Thanksgiving Cornucopia

Desserts of the late 19th century often featured sponge cakes -- and they liked to play with their desserts to "fancy them up" as is the case with this recipe for Thanksgiving sponge cakes, found in The Boston Globe from Nov. 25, 1896. One baked individual rounds of sponge cake in 5-inch tins, took them out and rolled them slightly, put them into paper cornucopias made from writing paper, and then filled them with colored whipped cream and perhaps a bit of jelly as well. This is classic Victorian cooking from the age of Fannie Farmer.


  • 6 large eggs, separated
  • 1/4 teaspoon table salt
  • 2/3 cup sugar, divided
  • 1 1/2 teaspoons vanilla extract
  • 1 tablespoon water
  • 1 cup cake flour
  • Confectioners' sugar, for dusting
  • Filling
  • 2 cups heavy cream chilled, preferably pasteurized or pasteurized organic
  • 2 teaspoons granulated sugar
  • 3/4 teaspoon vanilla extract
  • 2 to 3 drops red food coloring
  • 1 ounce bittersweet chocolate, melted and cooled slightly


  1. For the cake: Place oven rack in middle position and heat oven to 400 degrees. Grease and flour 2 6-inch cake pans, line with parchment paper circles, and set aside. Cut four 12-inch squares of parchment paper in half diagonally to form 8 triangles. Fold each triangle into a cone about 3 inches across and tape to secure. Place upright into eight drinking glasses and set aside.
  2. Place egg whites and salt in bowl of standing mixer and beat at medium-high speed until frothy. Add 1/3 cup sugar in slow, steady stream and continue beating until mixture forms stiff peaks. Transfer whites to large bowl and wipe out mixing bowl.
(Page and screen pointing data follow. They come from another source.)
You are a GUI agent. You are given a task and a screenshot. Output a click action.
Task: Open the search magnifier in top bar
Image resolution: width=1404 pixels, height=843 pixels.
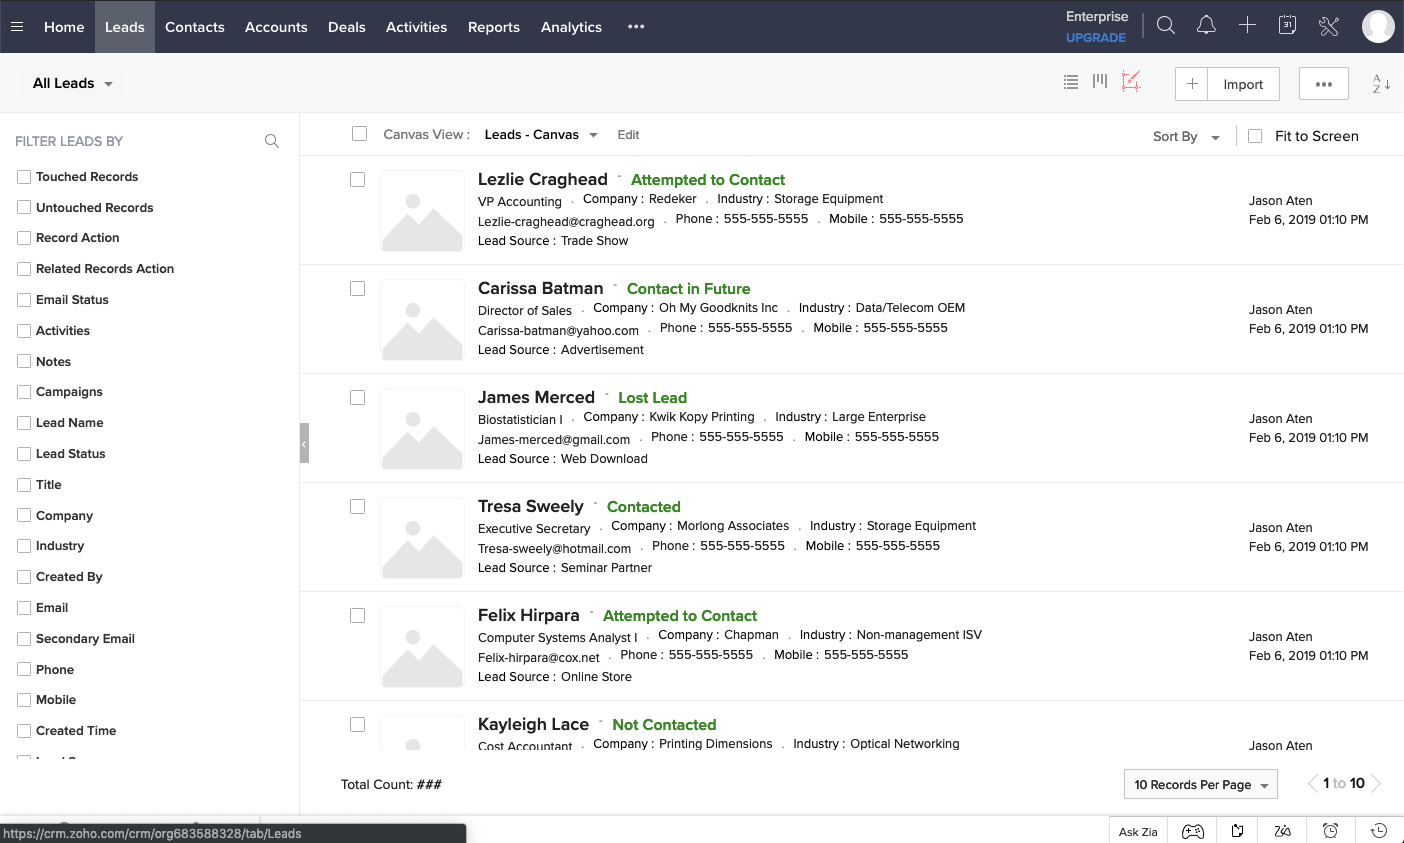click(x=1165, y=26)
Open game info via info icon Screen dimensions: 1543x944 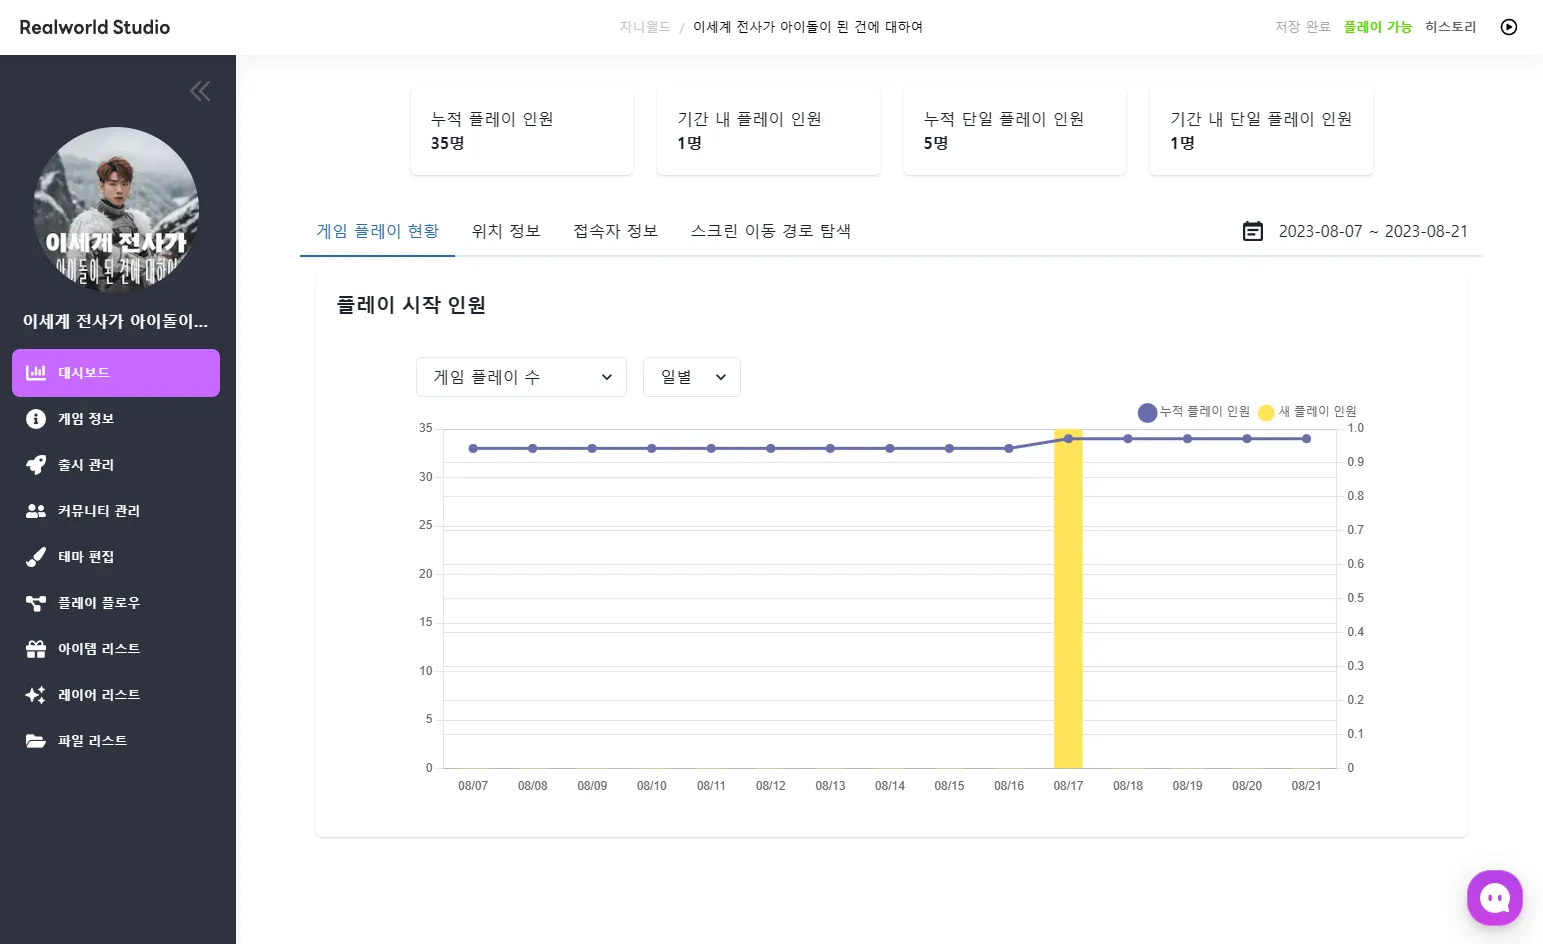pos(36,419)
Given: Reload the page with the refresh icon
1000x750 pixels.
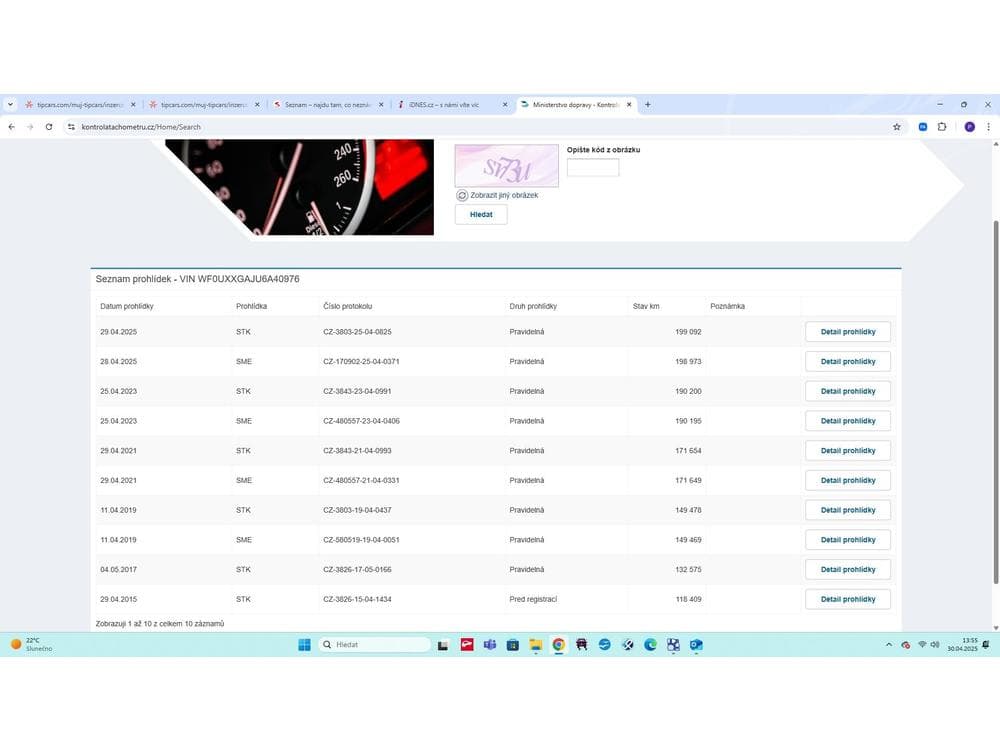Looking at the screenshot, I should tap(49, 127).
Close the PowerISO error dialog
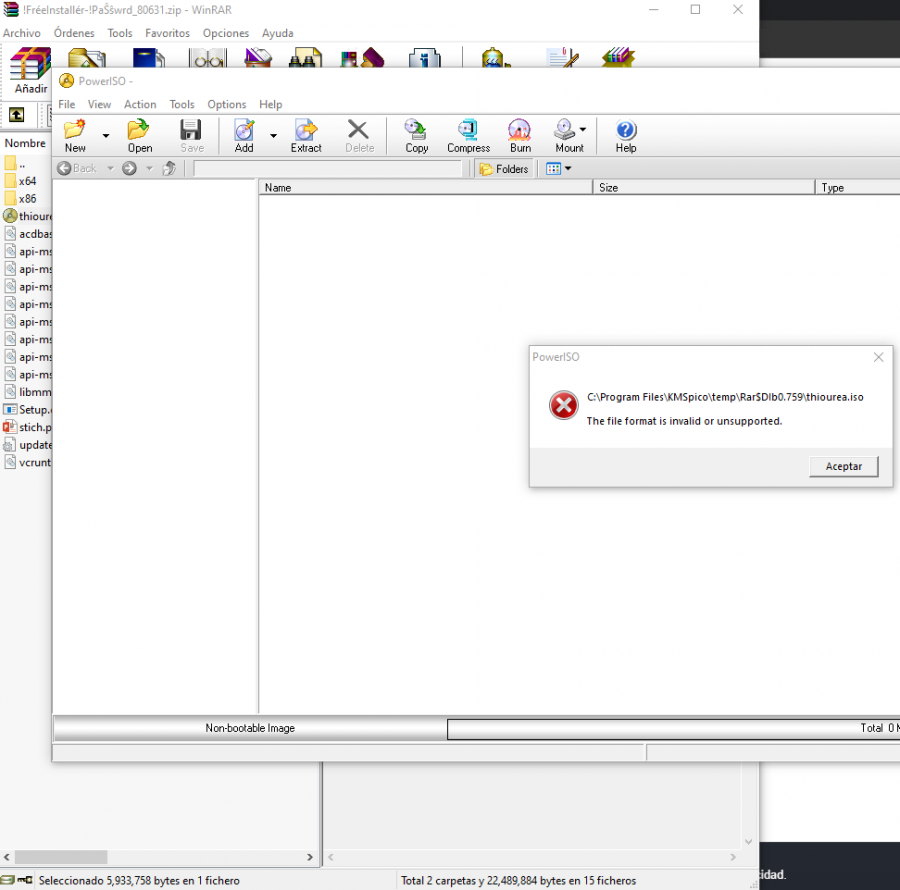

Add yolks, remaining sugar, water, and vanilla to now empty bowl and beat on medium-high speed until pale yellow and thick. Add yolk mixture to whites and sift 1/3 of cake flour over top.
  3. Gently fold batter until traces of flour remain, then repeat twice more with remaining flour. Scrape 1 cup batter unto each pan and smooth to edges of pan. Bake 7 to 8 minutes, until edges of cake are just turning brown and top has set.
  4. Run spatula around edges of cake to loosen and dust tops with confectioner's sugar. Flip each cake out of pan, remove parchment paper, and quickly roll cake into cone shape. Drop each cake into parchment cone and let cool to room temperature, about 20 minutes. Wipe out each cake pan, grease, flour, and line with parchment paper, and repeat 3 times with remaining cake batter.
  5. For the filling: Chill deep bowl and beaters of electric mixer in freezer for at least 20 minutes. (If freezer is too crowded to fit bowl, place beaters in bowl, fill bowl with ice water, and chill on counter. When bowl and beaters are well chilled, dump out water and dry thoroughly.)
  6. Add cream, sugar and vanilla to chilled bowl. Beat on low speed until small bubbles form, about 30 seconds. Increase speed to medium and continue beating until beaters leave a trail, about 30 seconds. Increase speed to high and continue beating until cream is smooth, thick and nearly doubled in volume, about 20 seconds for soft peaks or about 30 seconds for stiff peaks. If necessary, finish beating with whisk to adjust consistency.
  7. In 3 small bowls, divide cream evenly into thirds, setting one aside. To another, add a couple drops of red food coloring add fold gently to combine evenly. To last third, gently fold in melted chocolate until combined. Remove parchment paper from cake cones, fill each with desired cream and arrange on serving platter, seam-side up. Dust with confectioner's sugar and serve immediately.